The ethics of depublishing
Posted on Friday, June 17, 2005
"Depublishing is the practice of posting something to the web, often an inflammatory post to a weblog, then removing the inflammatory parts or deleting the content altogether. "... " People would frequently discover entries they linked to or commented on had suddenly disappeared, or been substantially edited, making their own blog entries nonsensical...
Depublishing is alleged to be unethical, as it allows people to squirm their way out of the consequences of their actions. "If you frequently find yourself wanting to depublish content, you should spend more time reflecting on what you've written before putting it online."
Good advice, but don't be too quick to discourage depublishing...for it is the greatest aspect of publishing to the web.
Nothing sucks more than opening up a box of newly printed books that just arrived at your house, only to find that you missed a mistake. Now it's cemented in time, for everyone to see. Forever.
With the web, if someone discovers a typo... If you are unhappy with the way you drew a panel... If you discover you did not make your point succinctly enough...no problem. Your document is a living thing on the net and you can fix it. Now when people discover it, things are more as you originally intended them to be.
Should I not correct a spelling error for fear of the unethical practice of depublishing? Should I not be allowed to come to my senses after a night of binge drinking and realize that the post I made in a drunken stupor entitled "Ducks...why people who own them are retarded." probably wasn't the best idea?
Think about when a mistake or inaccuracy is made in print. The newspaper prints a small retraction that people never see. At least on the web, you can correct your mistakes.
One other thing to consider. The web is different from print in that things you put into it never die. They are never limited by a print run. They are forever out there, waiting for someone to google cache them and throw back into your face.
The web is a living entity and it needs to be updated and edited. Should I never depublish my website and redesign it? And take a look at sites like Wikipedia and the Internet Movie Database: sites created and built by internet users. Those sites could not exist without fact checking, editing and depublishing.
I thought that print was dead and that the net was the new living breathing future. Using depublishing actively to be a jerk is a really bad idea...but the idea itself isn't flawed or unethical.
P.S. If I get a lot of email about this post, I'll probably just delete it. So be sure to copy and paste it into an email or message board quickly.
This having to do with the fact that he ran his mouth off.. again and pretty much pissed everone off, then quickly retracted via editing the hell out of his old blog. (to the point that I don't even recognize his new post as the old post i recall reading)
the revised edition, not that it matters much since none of anything this man says seems to be very intelligent at all is:
Posted on Thursday, June 16, 2005
Okay, I’ve recollected my thoughts and this is what I was trying to say: Thanks to Kris and Jason for helping me gather my thoughts.
Why is there so much drama in the webcomics community? I’ve been pondering that question and discussing it with Eric Burns over at Websnark. He reminded that Henry Kissinger once said “University politics are vicious precisely because the stakes are so small.”
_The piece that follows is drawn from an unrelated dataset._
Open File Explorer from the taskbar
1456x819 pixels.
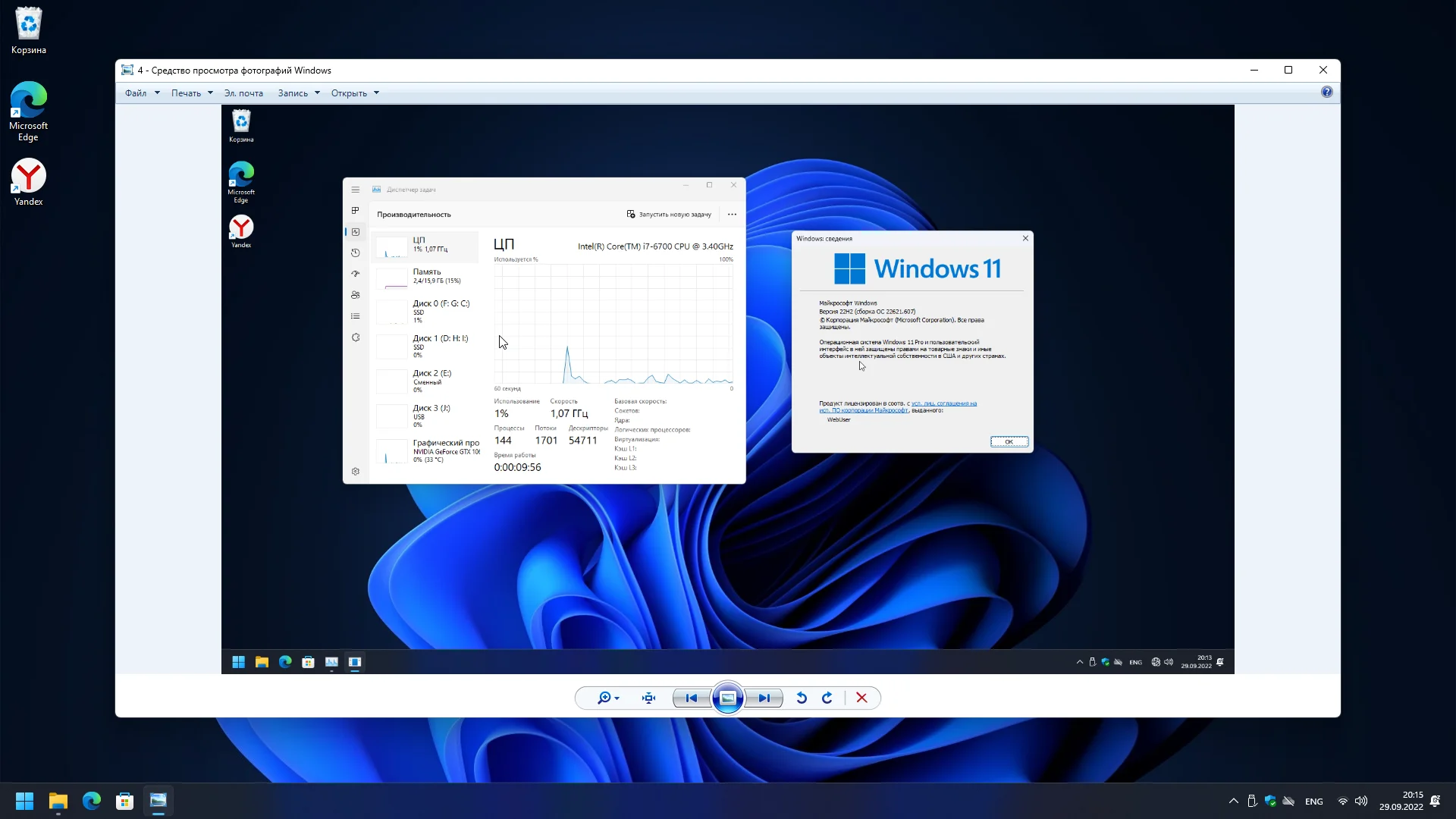[58, 801]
Webcomics have not become an industry yet, or a market. Right now it’s more of an experiment with varied results. And it’s populated by creative people who, by nature, have their feelings and egos wrapped up in everything. So it’s easy for those egos and feelings to get bruised.
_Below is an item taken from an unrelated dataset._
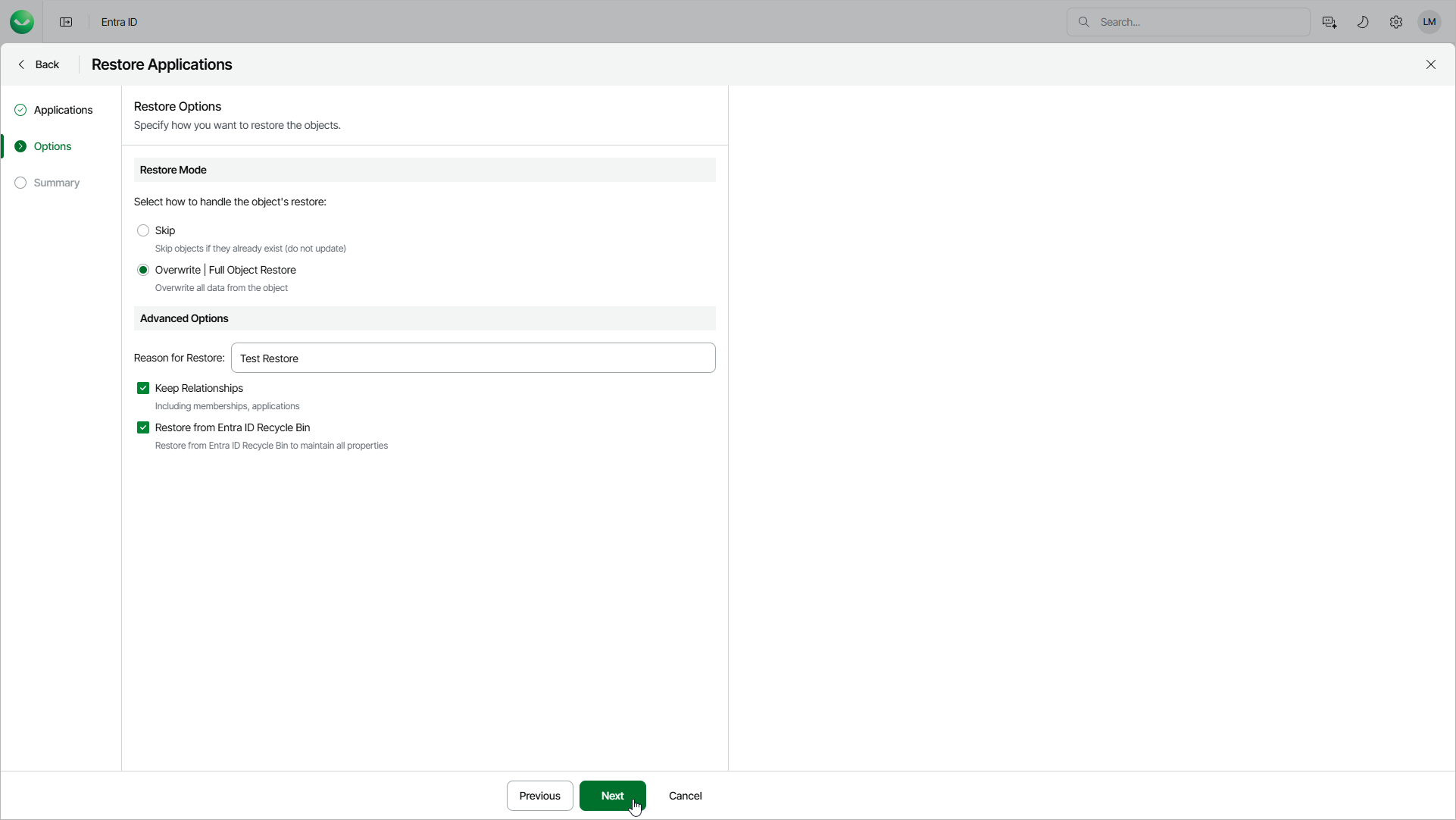Select Overwrite Full Object Restore option
1456x820 pixels.
tap(143, 270)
In light of there being a real industry or market place for webcomics, all we truly have to fight over is STATUS. That is our currency of choice. When the rest of the world comes to peek in and look at our experiment, there is a frenzied race for validation.
Now let me get introspective. Considering that I’ve received a lion’s share of status and success, why do I still find myself victim to this behavior? Why do I still feel spiteful towards those I feel are unjustly receiving a higher status than myself (or they deserve). I know that those feelings are petty and wrong. But my first reaction is to have them and remind myself that it’s better not to.
I think it’s because in webcomics, much like university politics, the stakes are so small. Ultimately, I’m an insecure person who has placed my heart and soul on the web to be judged.
But the history of webcomics is important because, well, its history. History should be recorded accurately. And soon, I may just be that guy who did PvP for ten years before all the hoopla died down and went back to having a day job. Shouldn’t I want the recognition I’ve earned? Or is that a product of ego as well?
Whenever drama rears up in webcomics, I think we all need to remember that we’re all fighting over scraps. In the big scheme of things, webcomics are about five minutes of time in the life of the American comic strip or comic book. We all might need to step back and look at the bigger picture. If we did, we may all find that even the guy with the most status, is pretty hard to notice.
Of course, remembering that is easier said than done, when you’re nursing a bruised ego.
I hope I was able to make my point better this time around. Thanks for allowing me a second crack at it.
for the record, i didn't give a fuck about his original posts. it was inflamatory garbage that tries to make him look like some sort of webcomic socrates/jesus figure, the only one of his peers with any sense of wisdom or something, just kurtz being his idiot self. as well as a few posts about how CTRL ALT DELETE is a complete ripoff of PA which are now completely deleted.
I justlove how he mouths off like that an then retracts every single time that ever gets negative email. and now this beauty of a post lamely trying to excuse this sort of thing! why do people even listen to him anymore!